Biochemical changes after chimeric receptor stimulation.

Crosslinking induced chimeric receptor phosphorylation (A), lck association (B), and ZAP-70 phosphorylation (C) are shown. A quantity of 10⁷ transduced 4G4 cells were incubated with H-2K^b–specific antibody followed by crosslinking with goat antimouse IgG. Lysate was immunoprecipitated with a K^b, or ZAP-70–specific monoclonal antibody. Western blots were probed with antiphosphotyrosine (A, C) or anti-lck (B), stripped, and then probed with ζ-specific (A,B) or ZAP-70–specific (C) antibody to control for gel loading and membrane transfer.

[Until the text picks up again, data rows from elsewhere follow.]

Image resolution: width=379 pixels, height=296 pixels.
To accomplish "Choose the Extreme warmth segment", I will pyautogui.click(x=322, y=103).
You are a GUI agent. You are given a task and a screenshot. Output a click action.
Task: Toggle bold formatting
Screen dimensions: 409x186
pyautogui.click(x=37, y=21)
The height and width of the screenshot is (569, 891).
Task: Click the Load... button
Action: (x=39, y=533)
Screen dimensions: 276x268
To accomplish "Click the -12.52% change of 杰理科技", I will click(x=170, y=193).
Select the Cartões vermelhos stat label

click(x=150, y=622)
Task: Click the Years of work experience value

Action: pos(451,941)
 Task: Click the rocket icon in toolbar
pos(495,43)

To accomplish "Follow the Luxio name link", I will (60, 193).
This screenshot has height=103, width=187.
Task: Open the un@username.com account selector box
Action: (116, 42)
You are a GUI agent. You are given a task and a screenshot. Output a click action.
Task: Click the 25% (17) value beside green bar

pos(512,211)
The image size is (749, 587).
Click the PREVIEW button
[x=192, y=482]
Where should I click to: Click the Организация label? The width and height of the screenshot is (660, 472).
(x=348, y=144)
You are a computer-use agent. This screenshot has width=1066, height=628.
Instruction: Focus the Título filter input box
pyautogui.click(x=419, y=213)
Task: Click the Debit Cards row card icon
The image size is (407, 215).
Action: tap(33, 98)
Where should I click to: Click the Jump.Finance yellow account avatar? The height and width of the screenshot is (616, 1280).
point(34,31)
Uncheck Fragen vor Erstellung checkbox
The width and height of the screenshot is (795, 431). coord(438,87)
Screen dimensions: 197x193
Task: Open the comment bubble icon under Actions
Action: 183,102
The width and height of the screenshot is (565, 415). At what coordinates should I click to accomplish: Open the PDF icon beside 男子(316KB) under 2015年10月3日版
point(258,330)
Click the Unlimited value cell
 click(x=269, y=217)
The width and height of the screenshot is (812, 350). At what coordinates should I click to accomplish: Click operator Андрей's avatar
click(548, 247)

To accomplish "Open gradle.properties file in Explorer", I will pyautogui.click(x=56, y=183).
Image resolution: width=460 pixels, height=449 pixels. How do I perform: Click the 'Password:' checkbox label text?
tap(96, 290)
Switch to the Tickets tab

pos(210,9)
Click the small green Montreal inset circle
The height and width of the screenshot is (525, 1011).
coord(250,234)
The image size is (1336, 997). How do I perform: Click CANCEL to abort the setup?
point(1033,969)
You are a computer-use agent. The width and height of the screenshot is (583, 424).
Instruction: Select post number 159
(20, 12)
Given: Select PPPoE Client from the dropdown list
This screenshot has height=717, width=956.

Representative analyses are shown. Arrowheads in (A) and (C) indicate tyrosine phosphorylated chimeric receptors. The position of phosphorylated ZAP-70 is shown in (C). As noted in the text, staining of the K^b-ζ-lck and K^b-CD28-ζ–lck receptors with ζ-specfic antibody was consistently poor, and likely reflects a diminished affinity of antibody for these chimeric receptors. In (A), the faint diffuse band present in the unstimulated lane of the phosphotyrosine analysis of K^b-CD4-ζ and migrating slightly lower than the K^b-CD4-ζ construct was not observed in 2 additional experiments and therefore likely represents crossreactive material.